>> start

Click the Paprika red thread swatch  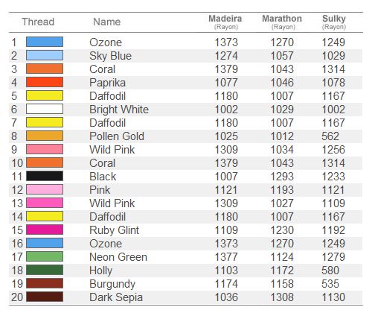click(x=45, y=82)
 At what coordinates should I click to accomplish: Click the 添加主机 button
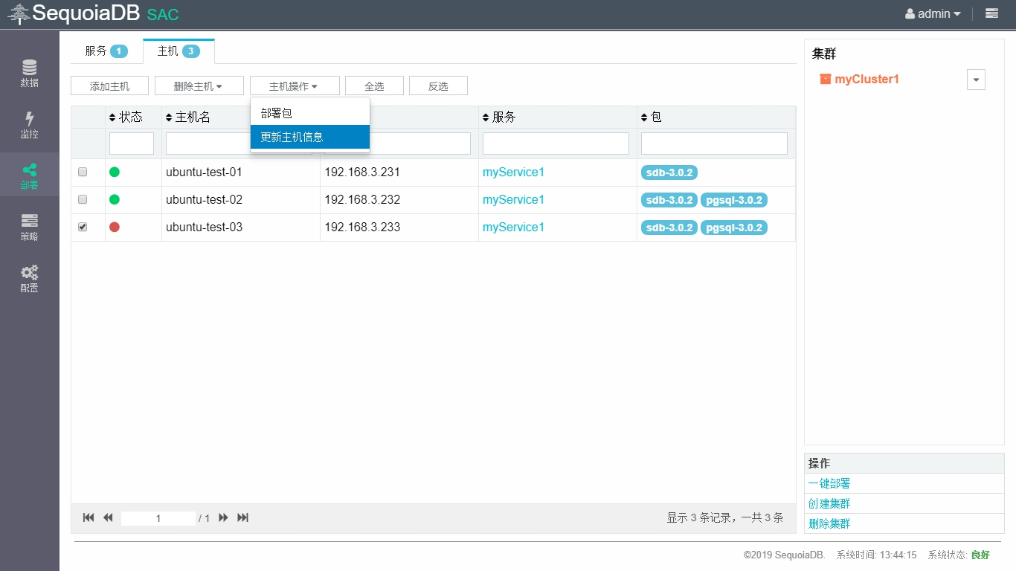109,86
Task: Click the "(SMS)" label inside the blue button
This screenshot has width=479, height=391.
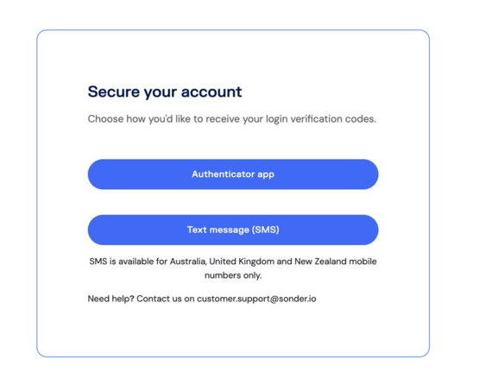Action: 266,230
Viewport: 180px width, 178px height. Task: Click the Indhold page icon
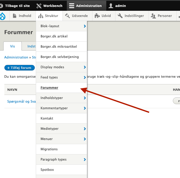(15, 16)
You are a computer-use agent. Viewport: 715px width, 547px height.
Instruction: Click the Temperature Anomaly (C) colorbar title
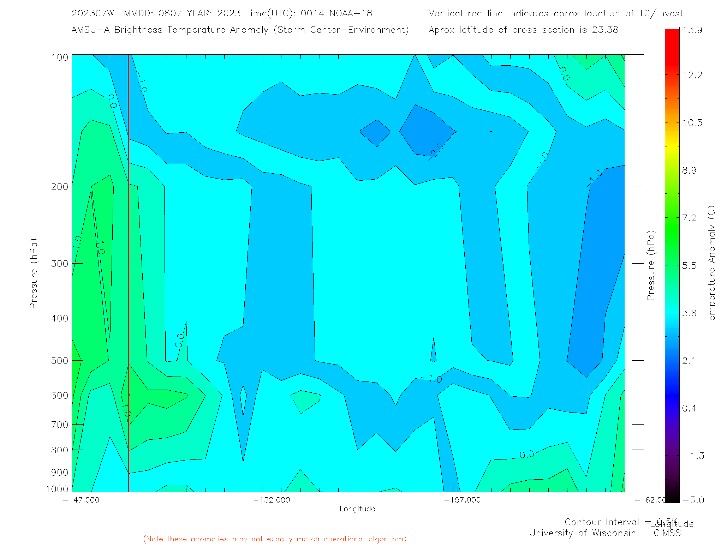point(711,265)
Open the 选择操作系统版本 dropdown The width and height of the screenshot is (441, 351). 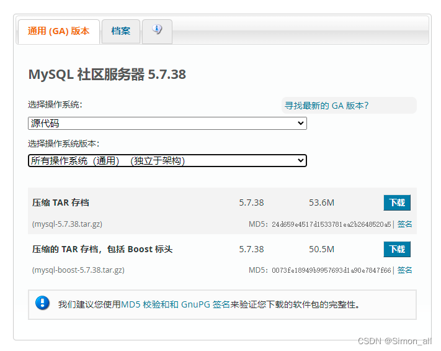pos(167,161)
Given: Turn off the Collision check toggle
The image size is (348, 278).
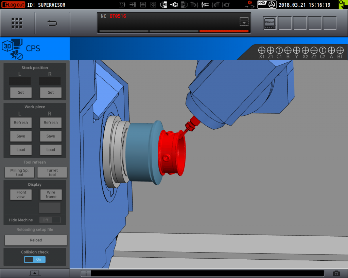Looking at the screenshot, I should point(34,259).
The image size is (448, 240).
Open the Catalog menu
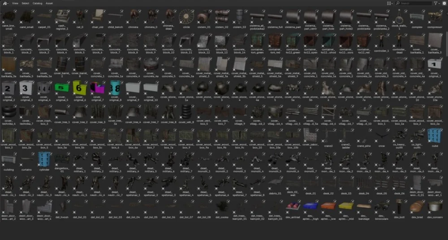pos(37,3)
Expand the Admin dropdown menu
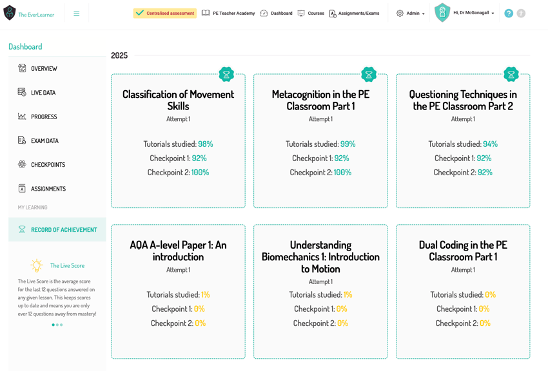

>> end

Brief
Return every line of the items above that contains the string "button", copying each line in full. Uppercase and lowercase letters count as different.

In response
 At what coordinates should I click to accomplish: Click the 添加主机 button
Task: Click the "(SMS)" label inside the blue button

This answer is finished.